Jamie, for instance, has various distractions. He has a job as a Web Developer, which keeps him fairly occupied most of the day. And he has hobbies. As a music collector, he spends many hours listening to, buying, or downloading music (mostly the latter). These hours often spill into the workday as he swaps music with Liam, each unloading and reloading their iPods. At home, Jamie reads sporadically and often goes for a long run. Finally, as a holder of a BA in English, Jamie considered himself a writer (most English majors or BAs still believe that they are writers. Many truly are.). And as a writer, he believes he must keep writing, even if it's nothing but flexing and pointing, as his friend Kris put it.
Lately, though, Jamie's writing habits have been diluted.
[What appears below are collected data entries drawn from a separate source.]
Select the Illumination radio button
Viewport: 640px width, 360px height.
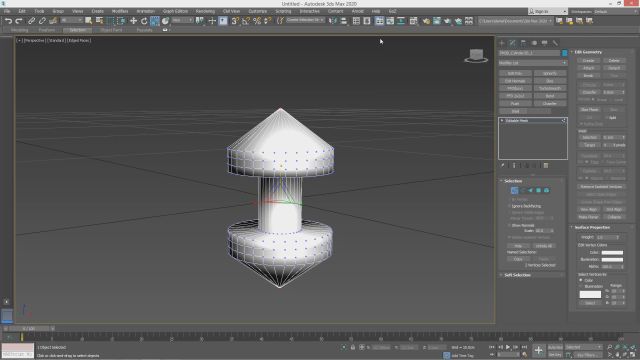click(x=581, y=286)
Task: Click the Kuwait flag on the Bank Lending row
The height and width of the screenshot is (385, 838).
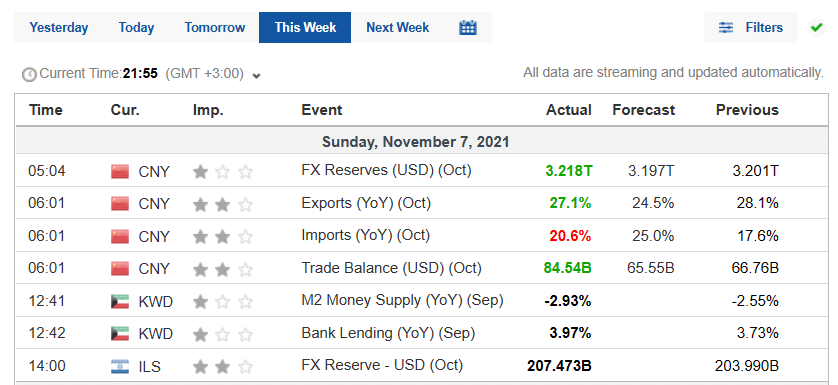Action: coord(120,334)
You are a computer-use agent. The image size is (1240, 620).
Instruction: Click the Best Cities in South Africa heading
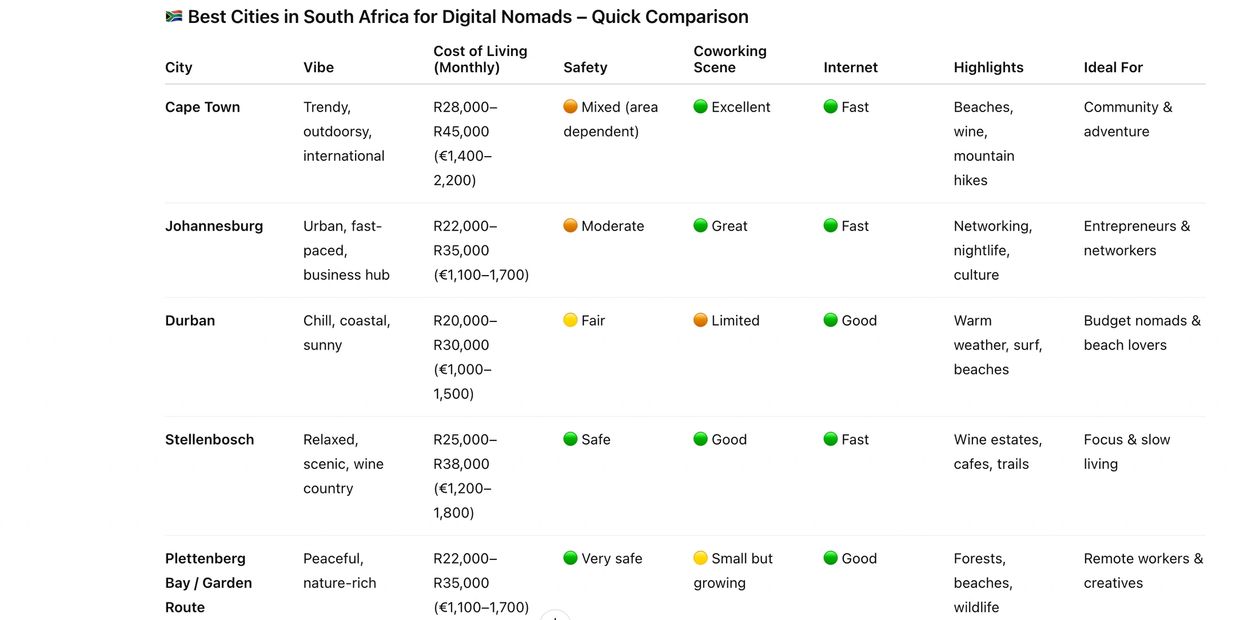[468, 17]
Attempts to write a poem are little more than drunken exercises in stream of consciousness. So Jamie decided to start a blog and write in it each night. The simple act of typing, he hoped, would coax the words to become something more than text.
As Jamie sat down to write this evening, his phone buzzed with a message. It was from his brother, John, who lives in Invercargill. "Just got my own copy of World of Warcraft. Wanna play?"
Shit, Jamie thought. So much for tonight's blog.
2 comments:
A valiant exercise. I will be interested to see how/if this whole thing does juice up your writing skills (being writingly-challenged, I'll look for any tricks). Count yourself halfway lucky that as an English student, you're a "writer". As a linguist, I "do language". Whenever someone figures out what that entails, I'm the first who wants to know.
Perhaps we need to think of it in terms of adult movies. English students are the clammy haired boils holed up in motel rooms writing letters to Hustler. Linguists are the porn stars. Writers tend to think they're suffering, when all they want to be is fucking on.